___ 読解文 ___

ウクライナのゼレンスキー大統領は、「1年半以上にわたり綿密に計画された」「戦略とタイミングが完璧に調整された作戦だった」と演説し、ウクライナ軍の情報収集能力や対ロシア作戦の進化を強調しました。米国や欧州諸国は事前通告を受けていなかったと報じられ、「ウクライナ側の自主性が高い作戦」であることが浮き彫りとなりました。

背景にある政治・軍事情勢

本攻撃は、ウクライナ東部で続くロシアとの軍事衝突が激化する中で実行されました。2025年に入り、両国の国際交渉は行き詰まり、戦術的に重要な拠点へ損害を与えることでロシア国内の士気を削ぐ狙いがあります。SBU情報筋によると、ドローンは木製の移動式小屋に隠され、トラックでロシア国内に密輸された後、遠隔操作で発射されたとされ、物資輸送網をかいくぐった巧妙な手口が明らかになりました。

ロシア国防省はこの攻撃を「テロ行為」と非難し、一部の空軍基地では防空作戦が成功したと主張していますが、SBUの発表を裏付ける動画や衛星画像も公開され、一部のロシア軍機が炎に包まれる様子が映し出されています。「主要基地の爆撃機の約34%が被害を受けた」との情報もあり、ウクライナの対空戦術が一段と高度化したことを示しています。

過去の事例との比較

これまでにもウクライナは小規模なドローン攻撃を幾度となく実施してきましたが、一度に100機を超えるドローンを運用する規模の大きさは戦争開始以来初めてです。過去の例としては、ロシア内陸部に向けた数十機規模の襲撃が行われたものの、本件のような「同時多発かつ高価値目標への集中攻撃」は前例がありません。

旧ソ連時代から続くロシアの空軍力は世界有数ですが、今回の攻撃でTuシリーズの戦略爆撃機が多数損傷したことは、ロシア軍の内陸部防空網にも穴があることを突いた格好です。ウクライナ側はこれを「次段階の電撃戦」と位置付け、今後も「ロシアの供給線や戦略基地を狙い続ける」と宣言しています。

国際社会の反応

欧米諸国はウクライナの主張に一定程度同調しつつも、「ウクライナの自衛権行使」と支持。しかしドローン攻撃がロシア領深くに及んだことで、国境線を越えた攻撃の是非を巡り議論が活性化しています。NATOは「ロシアによるウクライナ侵攻への対抗措置として理解できる」としながらも、「さらなるエスカレーションを避けるよう両陣営に求める」と冷静な姿勢を示しました。

___ 収集データ ___

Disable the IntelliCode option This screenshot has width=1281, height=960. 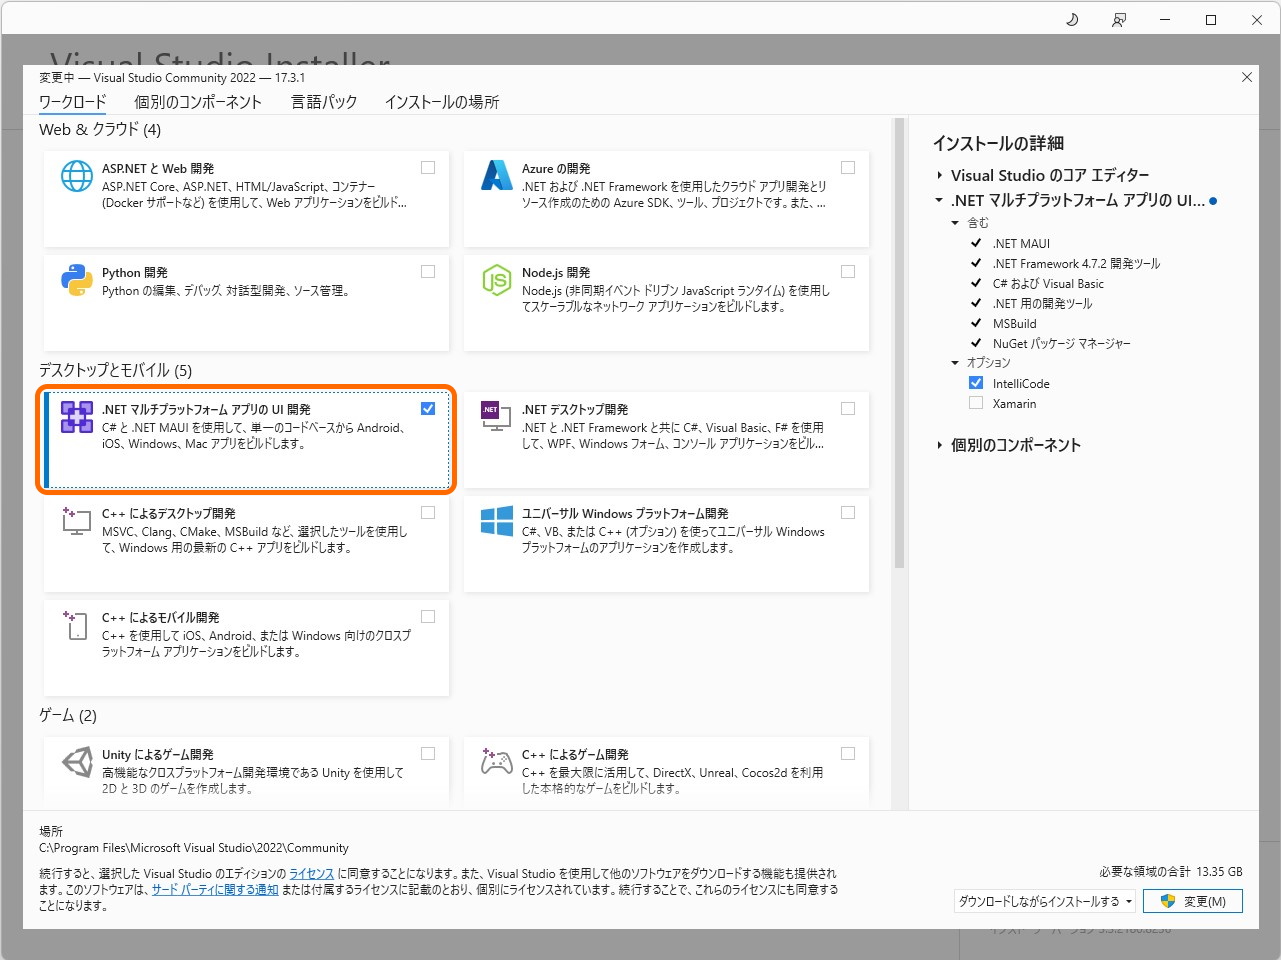(976, 382)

___

* やること *
#1 ドローン攻撃の記事について、次の(a)〜(c)が記事の内容と合っているかを「はい」か「いいえ」で答え、判断の根拠となる記事の語句をそのまま引用してください。(a) 米国や欧州諸国は事前に通告を受けていたと報じられた。(b) ドローンは木製の移動式小屋に隠され、トラックでロシア国内に運ばれた。(c) 一度に100機を超えるドローンを運用したのは戦争開始以来初めてである。
#2 ドローン攻撃の記事から、「ウクライナのゼレンスキー大統」を含む語句で始まり「中攻撃」は前例がありません。」で終わる部分を、一字も変えずにもう一度書き出してください。
#3 ドローン攻撃の記事を、最後の文のあとから書き継いでください。
収集データの各行は、ここでは使いません。

* 結果 *
#1
(a) いいえ 「米国や欧州諸国は事前通告を受けていなかったと報じられ」
(b) はい 「ドローンは木製の移動式小屋に隠され、トラックでロシア国内に密輸された」
(c) はい 「一度に100機を超えるドローンを運用する規模の大きさは戦争開始以来初めてです」

#2
ウクライナのゼレンスキー大統領は、「1年半以上にわたり綿密に計画された」「戦略とタイミングが完璧に調整された作戦だった」と演説し、ウクライナ軍の情報収集能力や対ロシア作戦の進化を強調しました。米国や欧州諸国は事前通告を受けていなかったと報じられ、「ウクライナ側の自主性が高い作戦」であることが浮き彫りとなりました。

背景にある政治・軍事情勢

本攻撃は、ウクライナ東部で続くロシアとの軍事衝突が激化する中で実行されました。2025年に入り、両国の国際交渉は行き詰まり、戦術的に重要な拠点へ損害を与えることでロシア国内の士気を削ぐ狙いがあります。SBU情報筋によると、ドローンは木製の移動式小屋に隠され、トラックでロシア国内に密輸された後、遠隔操作で発射されたとされ、物資輸送網をかいくぐった巧妙な手口が明らかになりました。

ロシア国防省はこの攻撃を「テロ行為」と非難し、一部の空軍基地では防空作戦が成功したと主張していますが、SBUの発表を裏付ける動画や衛星画像も公開され、一部のロシア軍機が炎に包まれる様子が映し出されています。「主要基地の爆撃機の約34%が被害を受けた」との情報もあり、ウクライナの対空戦術が一段と高度化したことを示しています。

過去の事例との比較

これまでにもウクライナは小規模なドローン攻撃を幾度となく実施してきましたが、一度に100機を超えるドローンを運用する規模の大きさは戦争開始以来初めてです。過去の例としては、ロシア内陸部に向けた数十機規模の襲撃が行われたものの、本件のような「同時多発かつ高価値目標への集中攻撃」は前例がありません。

#3
一方、ロシアは国連安保理に提訴する構えを見せ、「ウクライナのテロ行為」と非難を強めています。中国やインドなどの中立的立場を取る国々も、「武力行使による解決ではなく外交的努力が必要」との一致した見解を示しており、国際的な緊張は一段と高まっています。

今後の展望と課題

今回のドローン攻撃は、ウクライナ軍の技術力・情報収集能力の向上を示す一方で、ロシアが抱える防空網の脆弱性を露呈させました。しかし、ウクライナがこのまま同様の作戦を継続すれば、ロシア側も防空能力の強化や報復攻撃を本格化させる可能性があります。

今後注目すべきポイントは以下の通りです。

  • 防空網の再編・強化
    ロシアは今回の打撃を受け、防空システムの再配置や新たなドローン迎撃技術の導入を急ぐでしょう。ウクライナ側も、より高度なドローン開発や電子戦能力の強化を図る必要があります。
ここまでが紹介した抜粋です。